It's hard to remember the context now, but 35 years ago today, the revelation that Richard Nixon had installed a massive recording system in the Oval Office to capture every presidential conversation on tape came as a huge surprise to the millions of Americans who watched the Watergate hearings on television.
In mid-July of 1973, many people who had worked or were still working in the Nixon White House had testified before the Senate Watergate committee and many others were scheduled to testify in the coming weeks — and, to that point, only former White House counsel John Dean had contradicted Nixon's version of events.
But the tide began to turn on July 16, 1973.
On that date, former presidential aide Alexander Butterfield revealed the existence of the taping system while being questioned on national television.
Butterfield was one of only a handful of people (including Nixon) who knew about the taping system. Nixon wanted the system to be secret. He wanted to be able to compile a complete audio record of the proceedings in his Oval Office — it was so secret, in fact, that Nixon himself apparently forgot about it, thus explaining the candid way he spoke about everything.
In fact, Nixon attempted to conceal his candid language by inserting a parenthetical "expletive deleted" in many offensive spots in the printed transcripts of conversations that he circulated in the press and the public instead of turning over the tapes themselves to investigators.
(Reportedly, Nixon was disturbed by the impression his language would have given to his mother, Hannah Nixon, a devout Quaker who died before he was elected president.)
In later years, Butterfield told interviewers he knew the explosive nature of the information he had, but he had decided not to volunteer anything about it. He would only respond to direct questions.
Ironically, such a direct question was asked of Butterfield by the Republican counsel — Fred Thompson. Butterfield was asked if he was aware of "listening devices" in the Oval Office — which, in hindsight, should have been an obvious question to ask, considering that the burglars who were arrested at the Democratic National Committee's headquarters in the Watergate Hotel in June 1972 were found to have bugging equipment in their possession.
To give any answer other than the one he gave would have been perjury, as Butterfield (who left the White House after the 1972 election to become administrator of the Federal Aviation Administration) knew. So he acknowledged that he had been aware of such listening devices when he was at the White House.

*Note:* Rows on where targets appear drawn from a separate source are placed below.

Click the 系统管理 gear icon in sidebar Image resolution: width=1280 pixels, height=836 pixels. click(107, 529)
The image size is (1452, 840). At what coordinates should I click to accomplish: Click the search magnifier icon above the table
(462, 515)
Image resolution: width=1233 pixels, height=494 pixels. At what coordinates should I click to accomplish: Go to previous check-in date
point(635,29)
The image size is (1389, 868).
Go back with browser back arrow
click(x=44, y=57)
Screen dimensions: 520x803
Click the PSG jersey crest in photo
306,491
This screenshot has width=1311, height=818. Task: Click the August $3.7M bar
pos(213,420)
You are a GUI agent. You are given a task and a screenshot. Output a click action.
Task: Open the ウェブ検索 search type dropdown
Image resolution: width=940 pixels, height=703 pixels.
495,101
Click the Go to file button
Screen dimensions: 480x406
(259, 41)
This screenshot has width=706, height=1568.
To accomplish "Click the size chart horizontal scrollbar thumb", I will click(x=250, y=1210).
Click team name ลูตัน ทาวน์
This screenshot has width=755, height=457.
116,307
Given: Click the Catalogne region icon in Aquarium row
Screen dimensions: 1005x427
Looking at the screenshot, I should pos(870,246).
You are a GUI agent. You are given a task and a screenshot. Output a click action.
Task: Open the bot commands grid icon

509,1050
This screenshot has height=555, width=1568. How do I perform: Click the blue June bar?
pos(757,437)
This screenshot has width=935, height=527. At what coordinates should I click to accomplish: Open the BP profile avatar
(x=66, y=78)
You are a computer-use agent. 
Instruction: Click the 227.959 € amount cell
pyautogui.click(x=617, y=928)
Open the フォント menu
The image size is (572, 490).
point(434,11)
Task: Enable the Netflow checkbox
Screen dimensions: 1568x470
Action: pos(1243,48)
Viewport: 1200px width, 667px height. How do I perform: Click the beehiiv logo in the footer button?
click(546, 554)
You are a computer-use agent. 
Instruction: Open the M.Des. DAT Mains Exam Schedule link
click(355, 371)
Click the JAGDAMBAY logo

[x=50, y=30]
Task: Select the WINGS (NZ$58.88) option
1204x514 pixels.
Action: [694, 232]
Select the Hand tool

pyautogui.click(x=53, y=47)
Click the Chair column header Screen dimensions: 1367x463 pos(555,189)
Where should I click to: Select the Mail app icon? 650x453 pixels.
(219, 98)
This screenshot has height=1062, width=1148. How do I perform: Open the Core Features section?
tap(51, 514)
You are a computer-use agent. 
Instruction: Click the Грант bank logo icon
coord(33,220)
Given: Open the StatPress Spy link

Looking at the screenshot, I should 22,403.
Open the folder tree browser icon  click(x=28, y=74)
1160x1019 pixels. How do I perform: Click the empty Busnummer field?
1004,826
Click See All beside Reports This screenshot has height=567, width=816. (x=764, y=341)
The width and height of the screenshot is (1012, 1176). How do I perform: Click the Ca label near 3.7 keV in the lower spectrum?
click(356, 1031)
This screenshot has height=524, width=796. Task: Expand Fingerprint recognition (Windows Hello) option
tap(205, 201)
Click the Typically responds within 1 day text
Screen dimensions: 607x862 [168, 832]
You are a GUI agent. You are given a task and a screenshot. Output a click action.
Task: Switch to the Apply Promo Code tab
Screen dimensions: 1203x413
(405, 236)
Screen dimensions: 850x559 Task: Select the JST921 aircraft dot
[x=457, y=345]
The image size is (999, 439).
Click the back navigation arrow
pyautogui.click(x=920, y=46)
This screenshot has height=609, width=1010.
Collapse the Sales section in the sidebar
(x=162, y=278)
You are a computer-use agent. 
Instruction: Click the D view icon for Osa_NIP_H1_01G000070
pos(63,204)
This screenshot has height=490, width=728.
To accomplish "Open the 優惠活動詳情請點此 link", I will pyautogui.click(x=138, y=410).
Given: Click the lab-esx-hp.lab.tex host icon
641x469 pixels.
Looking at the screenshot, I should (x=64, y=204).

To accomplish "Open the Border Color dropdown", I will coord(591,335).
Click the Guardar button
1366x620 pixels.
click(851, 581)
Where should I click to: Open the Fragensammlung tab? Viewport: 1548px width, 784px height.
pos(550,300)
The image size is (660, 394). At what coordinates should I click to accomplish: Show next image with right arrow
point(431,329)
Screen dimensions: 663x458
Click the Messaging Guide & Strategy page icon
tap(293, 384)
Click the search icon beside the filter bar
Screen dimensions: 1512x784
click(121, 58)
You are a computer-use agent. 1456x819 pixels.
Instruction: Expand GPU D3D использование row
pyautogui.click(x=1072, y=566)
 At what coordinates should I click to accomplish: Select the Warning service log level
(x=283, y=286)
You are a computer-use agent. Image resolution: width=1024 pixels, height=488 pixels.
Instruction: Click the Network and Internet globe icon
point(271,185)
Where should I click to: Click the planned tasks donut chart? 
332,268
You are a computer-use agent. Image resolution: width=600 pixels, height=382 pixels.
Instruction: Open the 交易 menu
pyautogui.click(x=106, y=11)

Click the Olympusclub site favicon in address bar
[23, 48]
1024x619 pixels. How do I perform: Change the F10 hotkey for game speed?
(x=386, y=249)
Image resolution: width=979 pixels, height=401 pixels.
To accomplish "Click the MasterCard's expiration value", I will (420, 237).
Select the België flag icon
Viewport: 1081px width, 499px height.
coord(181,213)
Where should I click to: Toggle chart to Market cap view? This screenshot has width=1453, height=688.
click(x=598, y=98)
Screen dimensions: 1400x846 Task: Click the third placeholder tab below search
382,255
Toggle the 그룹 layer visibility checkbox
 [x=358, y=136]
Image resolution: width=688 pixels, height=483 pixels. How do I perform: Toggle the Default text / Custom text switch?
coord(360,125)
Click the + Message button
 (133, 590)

It would be another year before the Supreme Court ruled unanimously that Nixon had to turn over his tapes to investigators — which sealed Nixon's fate. The tapes clearly revealed Nixon's involvement in the coverup, the "smoking gun" that forced him to resign on Aug. 9, 1974.
But Butterfield's testimony was the crack in the dam, and the unrelenting pressure would eventually lead to its destruction.
Watergate will always be a cautionary tale, for public officials and the public they serve.
To remain free, we must be ever diligent. Our enemies are not always outside our borders.